Closing a tax loophole will help business and grow N.J.'s economy

For years, all you needed to dodge corporate taxes in New Jersey was an empty room in Delaware and a really good accountant.

That's simplistic, but essentially true: Multistate corporations used a legal tax-avoidance strategy that cost our state at least $200 million annually – just by shipping profits to out-of-state subsidiaries - but now the Legislature trying to close that loophole.

The Senate filed a bill (S-61) that would enact a "combined reporting" tax law, which eliminates the shelter. It's long overdue, and if it wins the governor's signature, we'd be just like 25 other U.S. states, including that neon-red, pro-business district known as Texas.

It will be attacked as a blow against business, but repeat after Sen. Raymond Lesniak (D-Union): "It's just tax fairness," he says.

The bill sponsor added that he expects bipartisan support, and there is actually a Republican bill in the Assembly that also reduces tax sheltering. As for support from Gov. Christie, Lesniak says, "It's hard to justify not closing a loophole for multistate corporations and depriving the state of $200 million in yearly revenue."

And that's a revenue boost that New Jersey can really use now.

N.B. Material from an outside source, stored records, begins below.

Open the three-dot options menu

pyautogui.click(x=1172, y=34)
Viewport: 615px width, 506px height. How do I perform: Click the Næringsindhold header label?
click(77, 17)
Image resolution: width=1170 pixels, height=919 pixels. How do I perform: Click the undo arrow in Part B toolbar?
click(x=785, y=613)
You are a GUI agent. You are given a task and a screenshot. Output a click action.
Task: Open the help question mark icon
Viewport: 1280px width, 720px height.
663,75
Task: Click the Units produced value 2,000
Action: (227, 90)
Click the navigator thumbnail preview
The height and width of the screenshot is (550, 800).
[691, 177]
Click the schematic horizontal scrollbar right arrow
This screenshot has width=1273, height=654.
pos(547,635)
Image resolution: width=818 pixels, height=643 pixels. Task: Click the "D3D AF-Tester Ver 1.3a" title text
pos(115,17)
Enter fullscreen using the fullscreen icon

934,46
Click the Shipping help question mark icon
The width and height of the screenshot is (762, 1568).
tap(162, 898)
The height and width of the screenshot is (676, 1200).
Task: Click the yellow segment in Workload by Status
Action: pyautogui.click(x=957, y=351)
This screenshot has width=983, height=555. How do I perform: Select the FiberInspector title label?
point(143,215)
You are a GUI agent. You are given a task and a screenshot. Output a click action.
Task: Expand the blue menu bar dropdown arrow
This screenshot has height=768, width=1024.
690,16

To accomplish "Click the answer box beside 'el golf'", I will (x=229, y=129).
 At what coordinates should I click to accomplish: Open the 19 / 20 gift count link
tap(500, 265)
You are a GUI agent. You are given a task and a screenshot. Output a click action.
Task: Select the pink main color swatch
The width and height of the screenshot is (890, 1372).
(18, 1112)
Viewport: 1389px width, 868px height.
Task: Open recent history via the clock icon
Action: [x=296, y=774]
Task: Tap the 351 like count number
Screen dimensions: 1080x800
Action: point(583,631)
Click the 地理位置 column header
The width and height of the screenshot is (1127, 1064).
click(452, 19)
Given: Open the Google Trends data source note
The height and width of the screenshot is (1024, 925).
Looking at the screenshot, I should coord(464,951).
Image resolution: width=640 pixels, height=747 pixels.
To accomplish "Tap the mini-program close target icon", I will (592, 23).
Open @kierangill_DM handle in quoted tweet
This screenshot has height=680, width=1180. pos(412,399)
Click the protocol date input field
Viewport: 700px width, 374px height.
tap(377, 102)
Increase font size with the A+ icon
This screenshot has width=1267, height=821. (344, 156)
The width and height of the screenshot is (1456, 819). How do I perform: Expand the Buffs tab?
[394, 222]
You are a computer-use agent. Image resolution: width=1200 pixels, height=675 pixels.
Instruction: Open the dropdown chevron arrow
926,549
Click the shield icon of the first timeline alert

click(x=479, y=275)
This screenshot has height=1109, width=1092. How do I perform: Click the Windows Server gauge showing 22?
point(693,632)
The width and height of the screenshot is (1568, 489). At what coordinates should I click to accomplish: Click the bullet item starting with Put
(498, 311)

As for whether it will drive business away, consider a New Jersey Policy Perspective report that 92 of New Jersey's 98 largest employers are already located in at least one state that has combined reporting. So the corporations have no hole card to play: They'll have to pay full freight here, just as they do in other states.

Or consider General Electric's recent move: CEO Jeff Immelt threw a corporate tantrum when Connecticut adopted combined reporting in June, threatening to move his headquarters. Then he announced last week that he's taking 800 jobs out of Fairfield and moving them to Boston, where (go figure) they already had combined reporting. In fact, Massachusetts also has higher taxes.

So you can't blame NJPP analyst Sheila Reynertson for this conclusion: "There is no better evidence of the benign economic development impact of combined reporting than the continued willingness of major multi-state corporations to maintain operations in combined reporting states."

The New Jersey Chamber of Commerce has yet to take a position on combined reporting, but in an interview last June, president/CEO Tom Bracken saw the folly in "allowing businesses to avoid paying taxes in a state where they are domiciled with most of their employees – that's ridiculous."

And a checkmate benefit is that it helps small businesses. The small, local retailers pay taxes on all their profits, because unlike a multistate business, they don't have the legal muscle to set up that out-of-state subsidiary where they can shift those profits. Combined reporting will eliminate their competitive disadvantage, because bigger companies can no longer move profits and undercut the prices of the small companies.

It's a win all around, especially for a cash-strapped state. Hopefully the governor agrees.